▶ _Exercise requirements_:
Starting from the line with "Image resolution: width=1280", please copy exactly every line to the end of the listing, but not the pictures.
Segment Start: Provided data
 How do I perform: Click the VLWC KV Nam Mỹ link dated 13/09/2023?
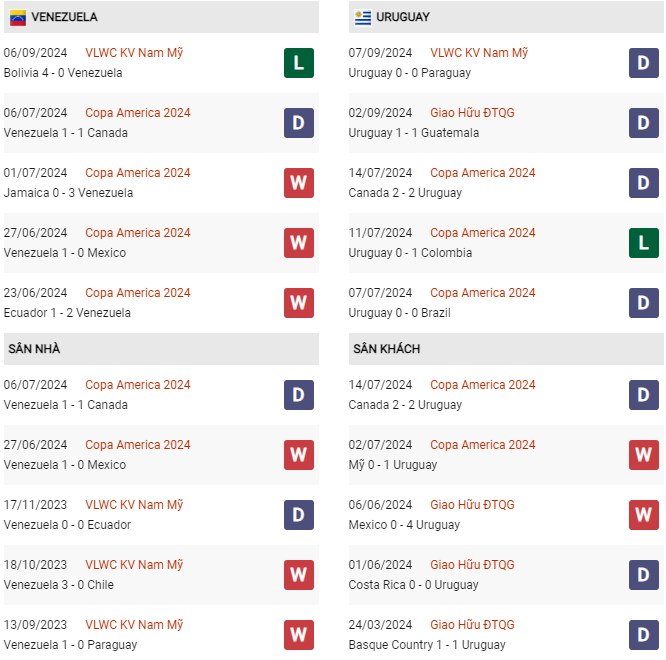[134, 625]
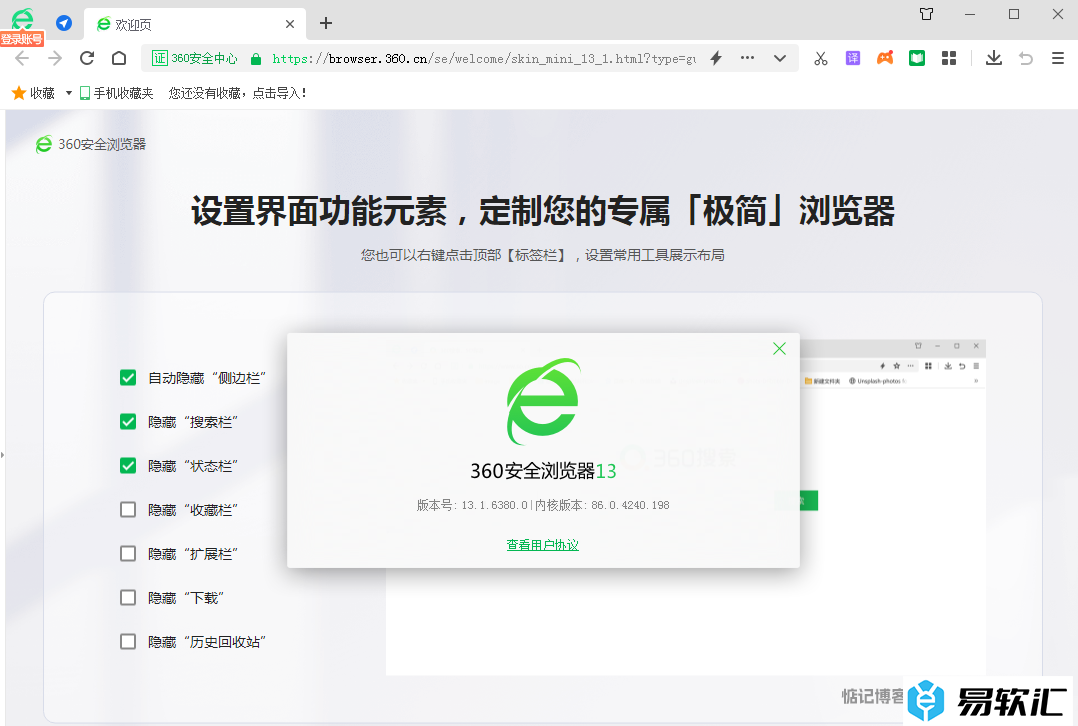Expand the 收藏 favorites dropdown arrow
Image resolution: width=1078 pixels, height=726 pixels.
coord(69,93)

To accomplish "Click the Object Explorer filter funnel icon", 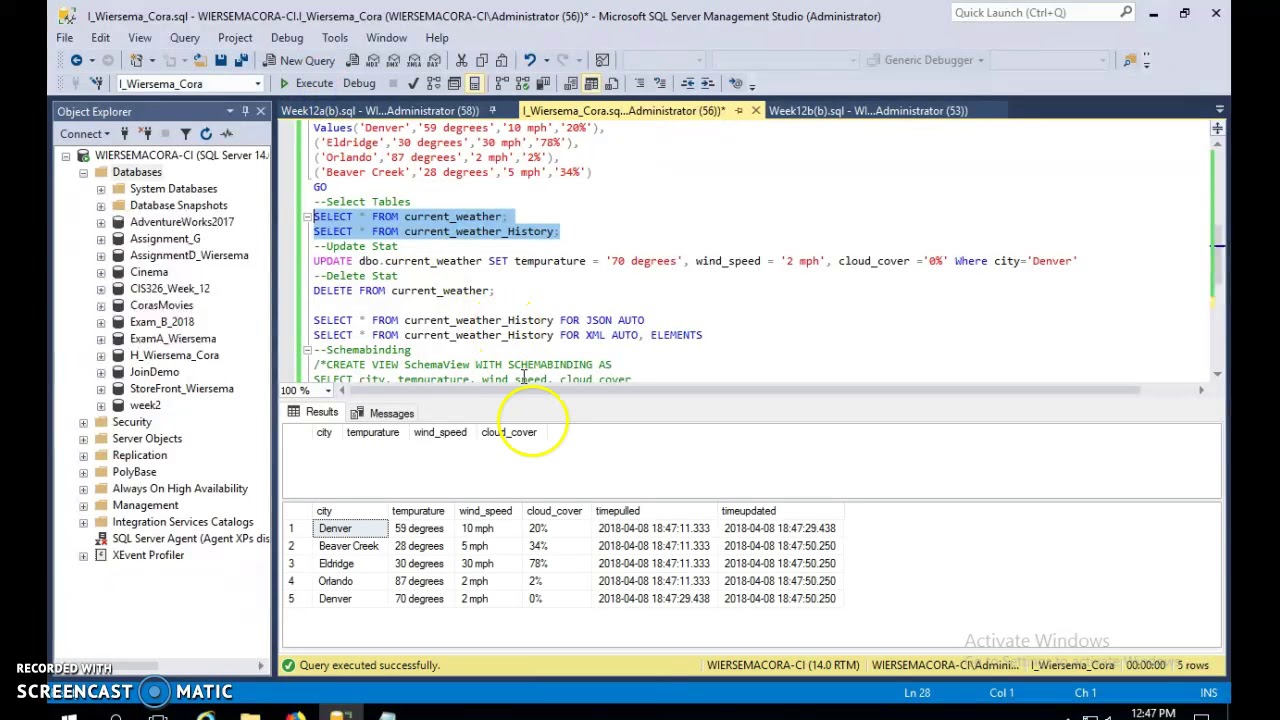I will (185, 133).
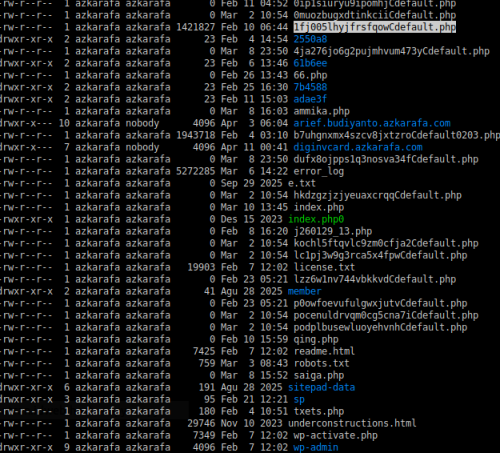
Task: Select the 2550a8 directory name
Action: [310, 39]
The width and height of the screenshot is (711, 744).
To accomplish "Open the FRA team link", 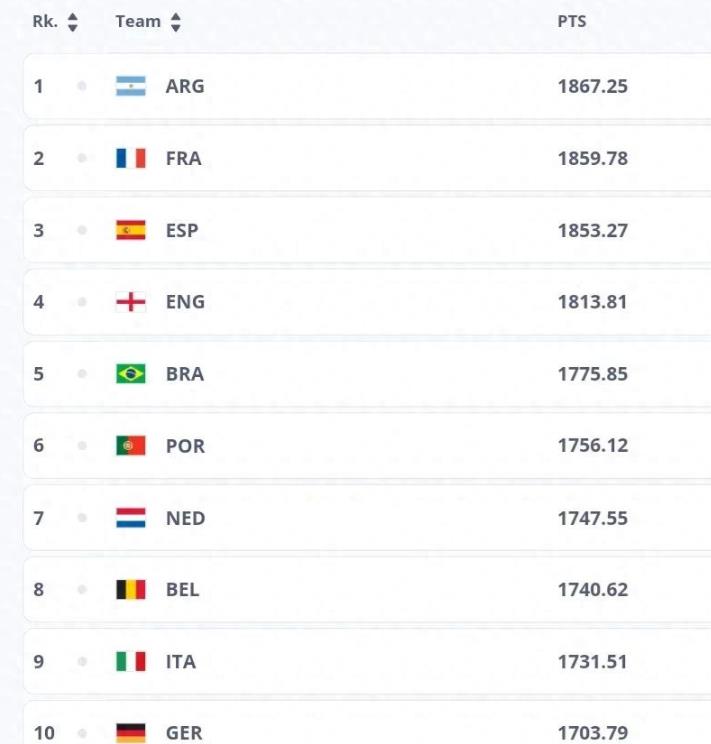I will click(184, 158).
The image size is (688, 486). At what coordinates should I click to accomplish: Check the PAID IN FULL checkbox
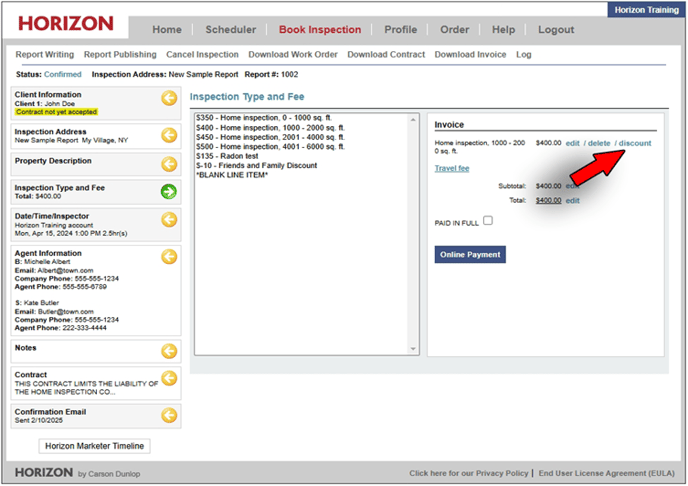click(488, 221)
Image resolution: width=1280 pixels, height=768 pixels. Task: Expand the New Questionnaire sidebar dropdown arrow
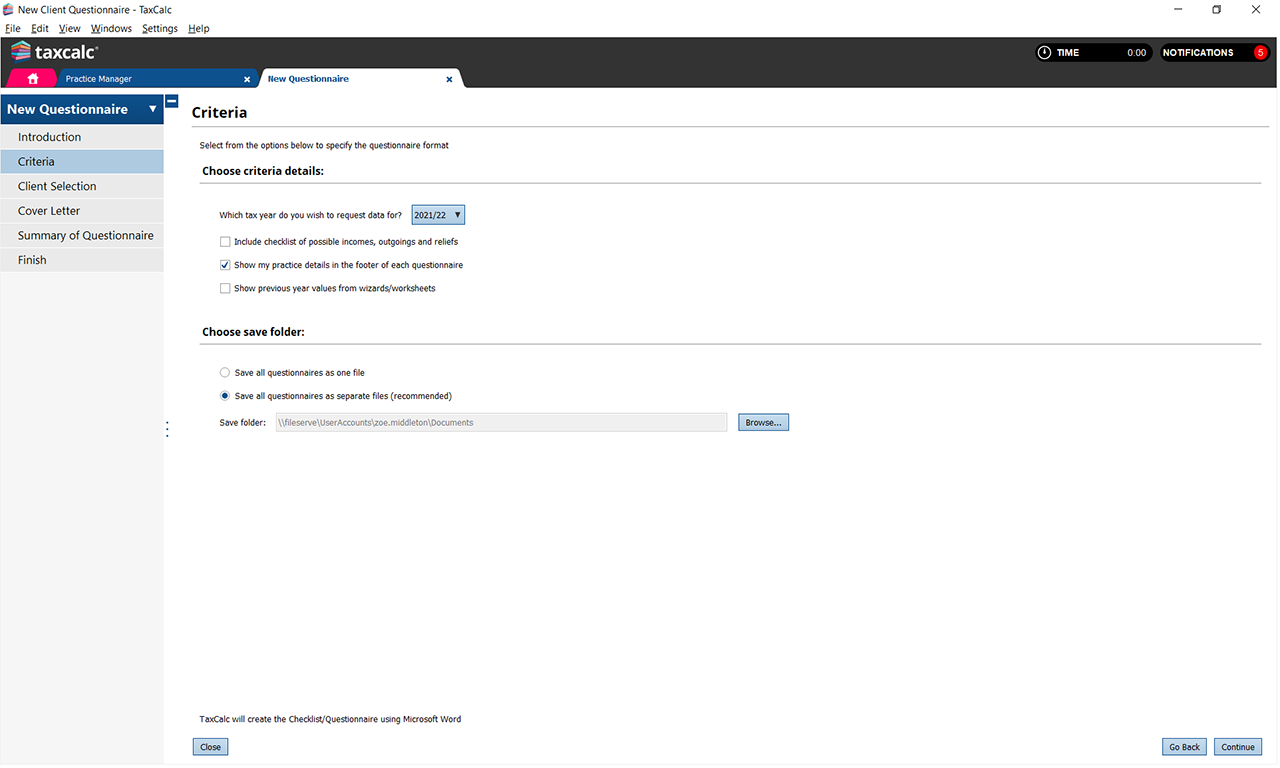click(152, 109)
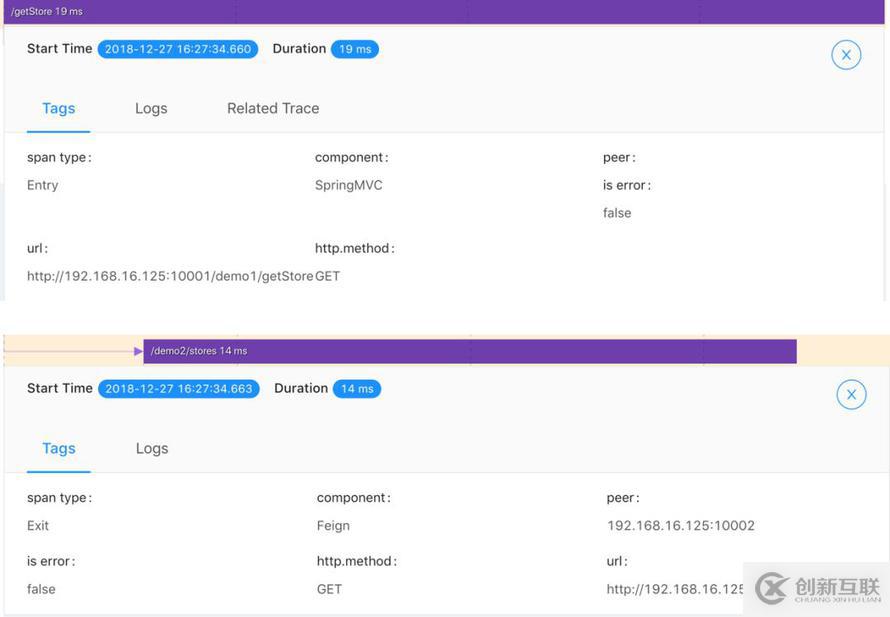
Segment End: Provided data
▶ _Solution to the exercise_:
Image resolution: width=1280 pixels, height=768 pixels. Task: Expand the New Questionnaire sidebar dropdown arrow
click(152, 109)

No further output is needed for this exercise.